The menopause transition is associated with a higher risk of chronic health conditions and symptoms including hot flushes and problems affecting the urinary and genital systems.

Hormone therapy is often used to manage these symptoms, but it remains unclear whether it affects health outcomes directly or indirectly through changes in health behaviours.

Previous research has produced mixed results, with some studies suggesting that postmenopausal women pay greater attention to maintaining a healthy lifestyle.

 

The cross-sectional analysis examined whether menopause status and hormone therapy use were linked to diet, physical activity and sleep duration.

A cross-sectional study assesses participants at one point in time. It can identify associations but cannot establish whether one factor directly caused another.

Diet, exercise and sleep are described as modifiable health behaviours because people may be able to change them to improve their health.

The researchers found that postmenopausal women who had never used hormone therapy reported eating less fruit and vegetables.

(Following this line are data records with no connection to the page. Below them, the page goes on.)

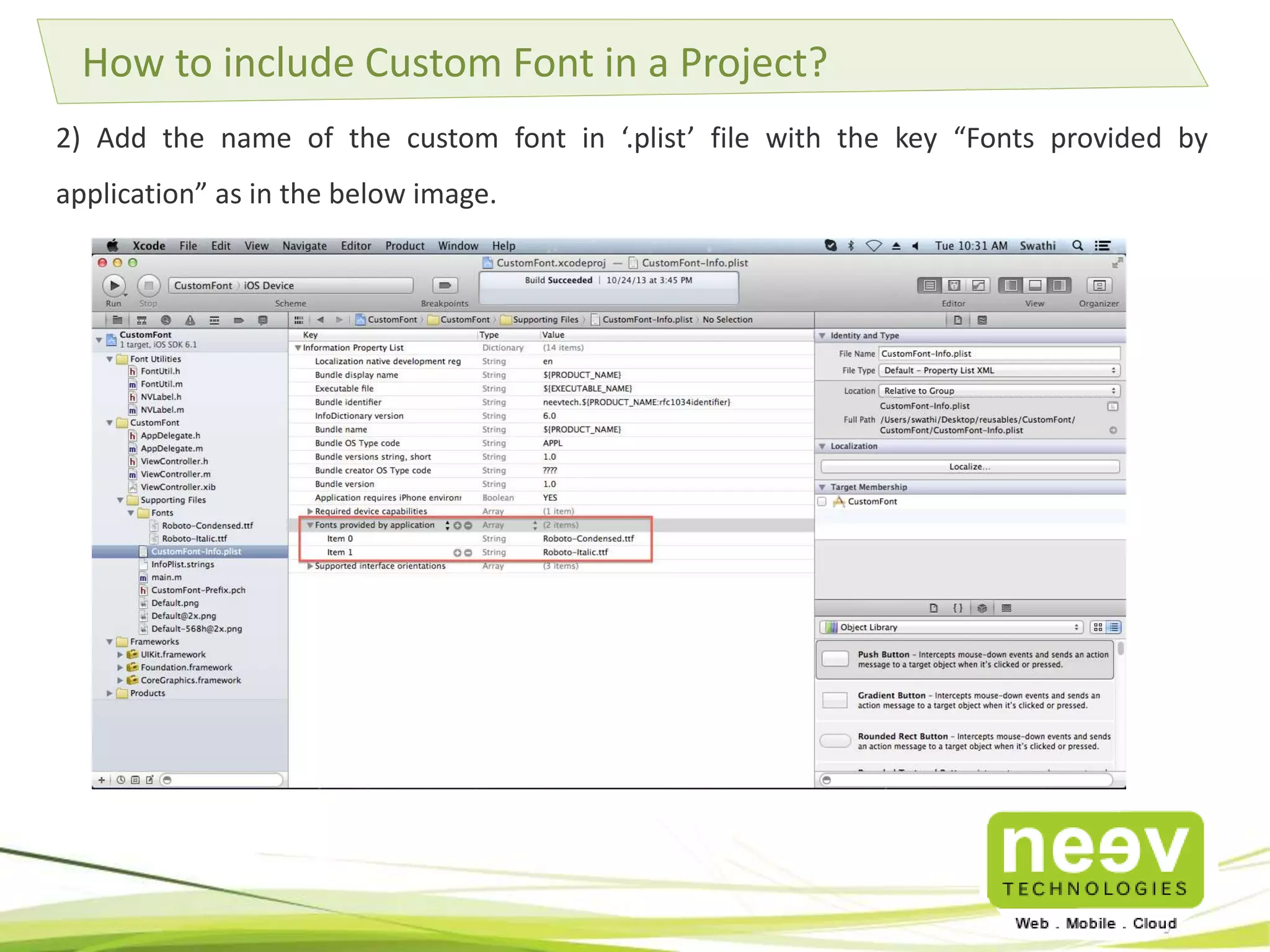This screenshot has height=952, width=1270.
Task: Collapse the Fonts provided by application row
Action: (x=310, y=525)
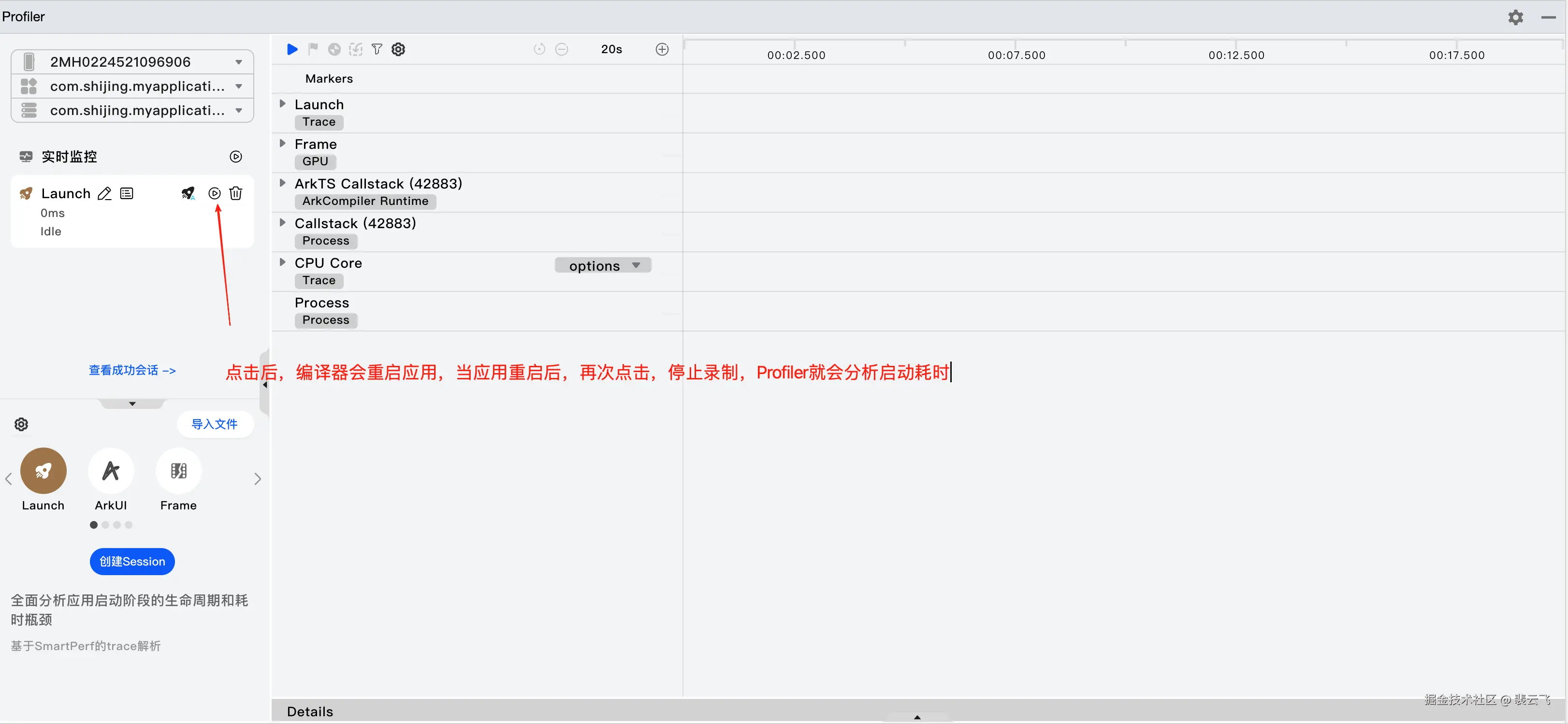Expand the ArkTS Callstack row
Image resolution: width=1568 pixels, height=724 pixels.
tap(282, 183)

Women who had never used the treatment were also 19 per cent less likely to meet guidelines for muscle-strengthening activity.

Sleep duration was shorter among postmenopausal women who had never used hormone therapy.

Compared with premenopausal and perimenopausal women, the likelihood of meeting sleep guidelines was 14 per cent lower among never-users, 26 per cent lower among current users and 24 per cent lower among past users.

Perimenopause is the transitional period before menopause, when hormone levels and menstrual periods can change.

Researchers said these findings may be linked to higher levels of follicle-stimulating hormone among postmenopausal women who do not use hormone therapy.

They may also relate to lower levels of oestradiol, a form of oestrogen, which have previously been associated with poorer sleep.

Hot flushes and urogenital symptoms can also disrupt sleep, although hormone therapy may ease these symptoms.

Dr Stephanie Faubion, medical director for The Menopause Society, said: “This large observational study underscores that women who use hormone therapy tend to adopt overall healthier lifestyles.

“Although this association may partly reflect better symptom control enabling healthier behaviours, healthy-user bias is likely a significant contributor.

“Women who choose to use hormone therapy are often more proactive in their healthcare and may systematically differ from nonusers in socioeconomic resources, access to care, and health literacy.

“This largely explains why early observational studies of hormone therapy suggested cardiovascular benefits that were not confirmed in subsequent randomised, controlled trials.”